▶ [Problem statement]
Each line from the one containing "[Button] (583, 344)" to the end of the entries below must be restated exactly, and no other line should appear.

(Collected data entries)
BEGIN

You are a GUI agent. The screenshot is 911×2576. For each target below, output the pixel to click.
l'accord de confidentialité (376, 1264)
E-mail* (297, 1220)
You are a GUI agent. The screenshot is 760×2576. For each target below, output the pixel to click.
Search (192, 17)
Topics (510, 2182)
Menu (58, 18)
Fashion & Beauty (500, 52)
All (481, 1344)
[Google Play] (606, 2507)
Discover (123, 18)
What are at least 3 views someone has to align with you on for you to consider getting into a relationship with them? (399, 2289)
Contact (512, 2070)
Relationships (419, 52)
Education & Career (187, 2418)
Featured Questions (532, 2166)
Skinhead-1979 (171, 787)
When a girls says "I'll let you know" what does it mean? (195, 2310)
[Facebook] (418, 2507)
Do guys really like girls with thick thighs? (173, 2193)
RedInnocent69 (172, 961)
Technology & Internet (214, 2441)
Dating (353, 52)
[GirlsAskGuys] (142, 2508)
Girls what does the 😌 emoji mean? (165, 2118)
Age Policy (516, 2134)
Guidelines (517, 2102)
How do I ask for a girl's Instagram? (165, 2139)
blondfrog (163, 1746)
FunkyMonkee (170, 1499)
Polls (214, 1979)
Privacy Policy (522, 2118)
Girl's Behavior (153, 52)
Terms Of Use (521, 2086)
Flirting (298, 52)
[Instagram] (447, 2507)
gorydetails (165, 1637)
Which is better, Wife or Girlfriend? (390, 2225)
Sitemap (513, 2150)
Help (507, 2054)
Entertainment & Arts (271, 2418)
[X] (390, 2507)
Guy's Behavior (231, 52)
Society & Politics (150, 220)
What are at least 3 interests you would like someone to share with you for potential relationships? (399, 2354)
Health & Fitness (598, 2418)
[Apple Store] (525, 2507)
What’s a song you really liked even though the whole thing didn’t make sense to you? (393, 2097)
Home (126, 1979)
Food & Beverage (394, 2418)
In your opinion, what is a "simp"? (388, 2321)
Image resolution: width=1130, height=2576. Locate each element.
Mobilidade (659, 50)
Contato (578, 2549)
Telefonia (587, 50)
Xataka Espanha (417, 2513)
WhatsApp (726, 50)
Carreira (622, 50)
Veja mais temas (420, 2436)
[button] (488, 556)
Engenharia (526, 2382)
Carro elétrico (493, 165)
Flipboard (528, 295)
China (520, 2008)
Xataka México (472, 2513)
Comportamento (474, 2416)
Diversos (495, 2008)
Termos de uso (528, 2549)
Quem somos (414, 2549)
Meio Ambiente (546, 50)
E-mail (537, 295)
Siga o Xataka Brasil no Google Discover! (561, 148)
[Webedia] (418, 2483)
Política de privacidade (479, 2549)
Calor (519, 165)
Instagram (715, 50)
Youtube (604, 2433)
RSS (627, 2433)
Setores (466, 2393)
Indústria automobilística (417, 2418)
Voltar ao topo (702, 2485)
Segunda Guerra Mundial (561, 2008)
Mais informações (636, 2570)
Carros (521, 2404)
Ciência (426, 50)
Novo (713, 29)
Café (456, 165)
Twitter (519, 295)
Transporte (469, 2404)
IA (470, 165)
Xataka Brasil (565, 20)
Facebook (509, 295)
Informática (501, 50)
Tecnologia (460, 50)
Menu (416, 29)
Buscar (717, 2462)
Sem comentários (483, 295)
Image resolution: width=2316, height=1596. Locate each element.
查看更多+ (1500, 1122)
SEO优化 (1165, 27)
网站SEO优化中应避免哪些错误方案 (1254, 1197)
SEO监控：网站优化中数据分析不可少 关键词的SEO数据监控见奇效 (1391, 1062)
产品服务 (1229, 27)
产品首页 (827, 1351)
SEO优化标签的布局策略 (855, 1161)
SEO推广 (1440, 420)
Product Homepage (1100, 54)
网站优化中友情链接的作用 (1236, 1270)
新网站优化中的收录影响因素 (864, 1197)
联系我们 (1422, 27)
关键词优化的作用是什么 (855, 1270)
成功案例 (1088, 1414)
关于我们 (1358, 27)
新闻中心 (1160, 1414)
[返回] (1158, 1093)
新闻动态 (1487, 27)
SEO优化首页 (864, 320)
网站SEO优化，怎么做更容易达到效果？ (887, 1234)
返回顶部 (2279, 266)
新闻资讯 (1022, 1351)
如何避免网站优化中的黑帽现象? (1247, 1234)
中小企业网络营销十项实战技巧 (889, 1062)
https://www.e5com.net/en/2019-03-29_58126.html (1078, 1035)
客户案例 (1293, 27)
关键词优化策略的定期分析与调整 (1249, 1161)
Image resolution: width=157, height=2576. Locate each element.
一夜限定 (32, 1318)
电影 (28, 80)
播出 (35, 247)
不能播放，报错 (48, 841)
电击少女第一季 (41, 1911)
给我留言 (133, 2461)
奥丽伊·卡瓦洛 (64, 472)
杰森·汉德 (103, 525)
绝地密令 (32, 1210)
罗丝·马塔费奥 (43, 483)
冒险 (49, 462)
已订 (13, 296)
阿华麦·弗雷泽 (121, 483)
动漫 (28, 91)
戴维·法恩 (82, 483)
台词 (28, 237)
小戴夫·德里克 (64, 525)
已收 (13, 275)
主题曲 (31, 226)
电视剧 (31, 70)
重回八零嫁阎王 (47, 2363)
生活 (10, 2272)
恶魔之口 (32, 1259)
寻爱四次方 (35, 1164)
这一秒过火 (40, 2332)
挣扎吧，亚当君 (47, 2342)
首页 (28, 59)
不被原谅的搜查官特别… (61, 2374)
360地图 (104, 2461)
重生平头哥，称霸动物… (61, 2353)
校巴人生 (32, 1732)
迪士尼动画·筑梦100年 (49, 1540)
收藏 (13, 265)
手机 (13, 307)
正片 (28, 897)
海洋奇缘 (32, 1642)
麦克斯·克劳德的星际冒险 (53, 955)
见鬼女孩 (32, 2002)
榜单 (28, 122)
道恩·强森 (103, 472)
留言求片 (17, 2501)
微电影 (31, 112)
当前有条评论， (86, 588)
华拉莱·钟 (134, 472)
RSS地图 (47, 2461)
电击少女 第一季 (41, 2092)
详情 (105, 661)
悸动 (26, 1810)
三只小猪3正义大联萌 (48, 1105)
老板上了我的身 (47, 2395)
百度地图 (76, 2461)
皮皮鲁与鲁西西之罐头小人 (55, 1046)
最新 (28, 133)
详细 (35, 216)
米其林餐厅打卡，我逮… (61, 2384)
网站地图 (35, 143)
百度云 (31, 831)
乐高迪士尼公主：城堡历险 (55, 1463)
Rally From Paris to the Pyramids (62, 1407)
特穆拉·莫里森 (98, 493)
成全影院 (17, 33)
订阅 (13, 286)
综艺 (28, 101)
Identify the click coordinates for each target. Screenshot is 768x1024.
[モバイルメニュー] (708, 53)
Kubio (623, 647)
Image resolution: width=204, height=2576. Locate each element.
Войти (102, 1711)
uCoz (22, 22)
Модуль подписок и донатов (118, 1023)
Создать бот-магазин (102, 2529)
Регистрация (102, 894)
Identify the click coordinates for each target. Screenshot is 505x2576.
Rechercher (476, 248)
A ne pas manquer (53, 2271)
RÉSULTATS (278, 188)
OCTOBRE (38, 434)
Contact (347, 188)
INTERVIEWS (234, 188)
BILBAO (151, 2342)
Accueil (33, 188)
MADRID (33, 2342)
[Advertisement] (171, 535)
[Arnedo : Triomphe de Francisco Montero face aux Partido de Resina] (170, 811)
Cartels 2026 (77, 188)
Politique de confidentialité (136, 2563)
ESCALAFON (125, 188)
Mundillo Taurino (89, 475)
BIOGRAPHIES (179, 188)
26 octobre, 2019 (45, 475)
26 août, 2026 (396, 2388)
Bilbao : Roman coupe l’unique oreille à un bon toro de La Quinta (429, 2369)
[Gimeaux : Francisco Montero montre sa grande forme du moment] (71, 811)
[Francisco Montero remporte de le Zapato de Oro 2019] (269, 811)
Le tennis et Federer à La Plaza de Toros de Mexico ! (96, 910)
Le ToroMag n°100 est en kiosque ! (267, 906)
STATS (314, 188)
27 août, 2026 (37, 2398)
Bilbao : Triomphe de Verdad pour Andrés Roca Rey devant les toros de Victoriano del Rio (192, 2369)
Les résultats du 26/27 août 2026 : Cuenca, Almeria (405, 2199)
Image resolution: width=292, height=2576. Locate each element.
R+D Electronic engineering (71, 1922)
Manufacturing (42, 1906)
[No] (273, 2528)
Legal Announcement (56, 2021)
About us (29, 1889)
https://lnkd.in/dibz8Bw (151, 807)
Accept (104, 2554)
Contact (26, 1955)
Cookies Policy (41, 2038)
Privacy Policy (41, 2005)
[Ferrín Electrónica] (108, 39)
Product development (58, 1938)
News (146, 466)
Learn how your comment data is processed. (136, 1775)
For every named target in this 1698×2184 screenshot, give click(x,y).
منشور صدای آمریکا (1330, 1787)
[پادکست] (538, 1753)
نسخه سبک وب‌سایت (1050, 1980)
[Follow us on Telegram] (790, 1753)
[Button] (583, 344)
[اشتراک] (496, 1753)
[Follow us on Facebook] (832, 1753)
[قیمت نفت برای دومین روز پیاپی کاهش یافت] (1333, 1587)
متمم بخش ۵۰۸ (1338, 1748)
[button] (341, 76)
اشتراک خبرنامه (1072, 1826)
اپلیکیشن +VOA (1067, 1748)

END

▶ [Response to the task]
[Button] (583, 344)
[اشتراک] (496, 1753)
[Follow us on Facebook] (832, 1753)
[قیمت نفت برای دومین روز پیاپی کاهش یافت] (1333, 1587)
متمم بخش ۵۰۸ (1338, 1748)
[button] (341, 76)
اشتراک خبرنامه (1072, 1826)
اپلیکیشن +VOA (1067, 1748)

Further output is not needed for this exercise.